HISTOIRE

Catherine Lévy, créatrice de Dorette, est née à Paris, et elle y restée pour vivre et travailler. Déjà toute petite, elle fabriquait des bijoux avec les matériaux dont elle disposait : pois chiches dérobés en cuisine, cailloux extraits du gravier, crottes de lapins glanées dans la montagne, ou coquilles d’escargots (également récupérés dans la cuisine).
Ces bonnes dispositions la conduisirent à l’Ecole nationale supérieure de création industrielle où elle étudia le design. Ensuite, elle s’associa à Sigolène Prébois pour créer des objets pour la maison, signés Tsé & Tsé associées. Leurs vases, guirlandes, assiettes et bols connaissent depuis vingt ans un grand succès à travers le monde. (www.tse-tse.com)

Pendant ce temps, Catherine a beaucoup voyagé, surtout en Inde. Là-bas, éblouie par la profusion et la beauté des bijoux portés dans les rues des villes et des villages, elle rêva de modèles mêlant techniques indiennes et formes traditionnelles des provinces françaises, et imagina créoles, alliances anciennes, semainiers, boucles d’oreilles poissardes, gris-gris et boucles de nez.

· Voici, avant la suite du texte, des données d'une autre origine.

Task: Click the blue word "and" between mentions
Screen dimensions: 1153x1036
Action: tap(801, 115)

Elle chercha, et trouva enfin, des pierres précieuses et semi-précieuses, naïvement taillées, qu’elle choisit davantage pour leurs couleurs et leurs formes que pour leur valeur marchande. Ses premières pièces réalisées dans les ateliers indiens la comblèrent d’émotion, et le plaisir qu’elle prit à les porter dut être contagieux, car elles suscitèrent admiration et convoitise.

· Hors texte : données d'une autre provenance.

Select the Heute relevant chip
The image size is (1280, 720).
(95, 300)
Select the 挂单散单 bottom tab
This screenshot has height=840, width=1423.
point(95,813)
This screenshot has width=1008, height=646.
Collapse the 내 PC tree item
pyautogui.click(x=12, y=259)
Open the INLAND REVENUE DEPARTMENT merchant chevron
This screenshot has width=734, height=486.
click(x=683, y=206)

Les bijoux Dorette ne pèsent pas sur les doigts, ne griffent pas le cou, ne tirent pas les oreilles… Les pierres multicolores, modestes ou plus précieuses, les diamants bruts et le verre, sertis d’or et d’argent, diffusent un murmure singulier et sont de bonne compagnie. Jamais tout à fait semblables, ni anciens, ni modernes, ce sont des objets légers, de plaisir, d’esprit et d’affection.